By 2017, Hilltribe Organics was producing about 500,000 eggs each month, earning $1 million in sales. Business was so successful, in fact, that the company became the clear market leader of the organic-eggs segment in Thailand, with wide distribution across the country and the start of exports to Hong Kong.
“We are still not profitable although not that far away and hope to get there next year,” says Blossom.
Despite not yet being consistently profitable, the project is seen by Blossom as a great success. “We set the business model to double the family income of the farmer families within three months of starting,” he says. “So this has had a huge impact on the lives of the families involved.
“When we started, it was not a project about Thailand,” explains Blossom. “It was about socially marginalised hill tribes and their shrinking rural agricultural communities. Our first goal is to reach a sustainably profitable model so that we can start to take it to the more than 60 countries around the world with similar situations.
“And it is not just the egg farmers,” he continues. “We also contract the growing of most of our feed from farmers in the same area. So, all together, about 150 families are involved.”
The only factor that limits the company’s growth is the need for capital, but Blossom said they continue to look for new investors. Looking to the future, he hopes to reach a sustainably profitable model that can be implemented in poverty-stricken communities around the world.
“Once we are confident that our model can be exported, we will start our next market,” he continues. “Kunming in China looks interesting, but we have not firmed up yet where to go next.”
In the plan to develop new markets in other countries, Blossom is also looking to develop value-added egg products as well. He believes doing so will help him to improve margins and to diversify the risks associated with weather and seasonality.
“We started a test of our first value-added product, egg tofu, in late 2017,” he says. “It is a great product, but we don’t yet have it ready to expand. As an organic product, we can’t use the chemical stabilisers other companies use. And it still has a relatively short shelf life, so we are now studying egg noodles.”

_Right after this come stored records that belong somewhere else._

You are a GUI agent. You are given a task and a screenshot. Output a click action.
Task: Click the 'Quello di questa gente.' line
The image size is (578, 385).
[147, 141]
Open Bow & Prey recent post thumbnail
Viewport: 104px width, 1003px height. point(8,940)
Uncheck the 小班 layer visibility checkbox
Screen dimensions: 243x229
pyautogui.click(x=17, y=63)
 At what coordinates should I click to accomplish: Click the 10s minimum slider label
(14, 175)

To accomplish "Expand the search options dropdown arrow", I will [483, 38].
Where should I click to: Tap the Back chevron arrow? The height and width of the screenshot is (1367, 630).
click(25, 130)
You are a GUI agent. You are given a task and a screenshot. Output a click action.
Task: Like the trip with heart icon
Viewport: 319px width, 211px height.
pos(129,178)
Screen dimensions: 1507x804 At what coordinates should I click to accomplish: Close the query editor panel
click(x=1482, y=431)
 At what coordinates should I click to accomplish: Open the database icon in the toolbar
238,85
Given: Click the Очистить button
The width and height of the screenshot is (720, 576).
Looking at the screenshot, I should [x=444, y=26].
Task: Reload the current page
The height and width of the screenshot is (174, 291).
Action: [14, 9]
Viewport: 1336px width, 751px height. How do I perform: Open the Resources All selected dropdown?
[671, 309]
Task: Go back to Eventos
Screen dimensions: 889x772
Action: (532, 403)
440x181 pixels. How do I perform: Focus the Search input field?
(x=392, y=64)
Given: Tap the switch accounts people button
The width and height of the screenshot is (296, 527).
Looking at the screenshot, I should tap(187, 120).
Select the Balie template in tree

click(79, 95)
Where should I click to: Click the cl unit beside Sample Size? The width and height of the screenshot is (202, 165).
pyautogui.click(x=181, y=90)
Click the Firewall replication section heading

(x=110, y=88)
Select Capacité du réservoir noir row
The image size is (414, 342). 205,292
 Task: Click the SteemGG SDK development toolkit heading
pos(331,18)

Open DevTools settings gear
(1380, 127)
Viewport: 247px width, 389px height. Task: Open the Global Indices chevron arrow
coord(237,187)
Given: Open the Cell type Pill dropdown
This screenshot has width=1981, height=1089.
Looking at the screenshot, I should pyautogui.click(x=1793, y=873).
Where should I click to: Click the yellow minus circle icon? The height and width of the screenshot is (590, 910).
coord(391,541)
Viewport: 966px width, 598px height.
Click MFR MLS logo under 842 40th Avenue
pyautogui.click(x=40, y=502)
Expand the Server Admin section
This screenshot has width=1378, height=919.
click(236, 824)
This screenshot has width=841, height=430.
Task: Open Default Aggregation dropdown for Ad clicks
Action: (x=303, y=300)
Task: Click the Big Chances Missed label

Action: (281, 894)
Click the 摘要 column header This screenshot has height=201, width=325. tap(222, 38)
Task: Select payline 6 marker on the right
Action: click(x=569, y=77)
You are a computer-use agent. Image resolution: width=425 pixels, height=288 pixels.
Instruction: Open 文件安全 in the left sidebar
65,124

Richard Blossom lives in San Francisco, California in the USA. He manages Hilltribe Organics from his home there and from Thailand, where he travels every other month. Blossom lived in Singapore for 27 years. He has worked for the food and beverage industry for the better part of his career. He was president of Asia Pacific for PepsiCo and later Frito-Lay. Blossom also worked for Del Monte Pacific for 15 years, working as president of International and most recently as executive director and chief business development officer of Del Monte Foods. He is passionate about using organic agriculture to sustain and rebuild rural farming communities around the world while restoring the earth.